--- Task material ---
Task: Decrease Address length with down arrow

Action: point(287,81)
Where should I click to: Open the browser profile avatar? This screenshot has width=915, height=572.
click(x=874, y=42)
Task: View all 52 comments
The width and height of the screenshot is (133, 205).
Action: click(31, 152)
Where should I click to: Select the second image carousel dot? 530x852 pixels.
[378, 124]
---
→ **What is asked**
Render the material as a Markdown table with the columns Row and Line. Give each nonblank line its own row and number the rows in order.

→ **Worked answer**
| Row | Line |
|---|---|
| 1 | Task: Decrease Address length with down arrow |
| 2 | Action: point(287,81) |
| 3 | Where should I click to: Open the browser profile avatar? This screenshot has width=915, height=572. |
| 4 | click(x=874, y=42) |
| 5 | Task: View all 52 comments |
| 6 | The width and height of the screenshot is (133, 205). |
| 7 | Action: click(31, 152) |
| 8 | Where should I click to: Select the second image carousel dot? 530x852 pixels. |
| 9 | [378, 124] |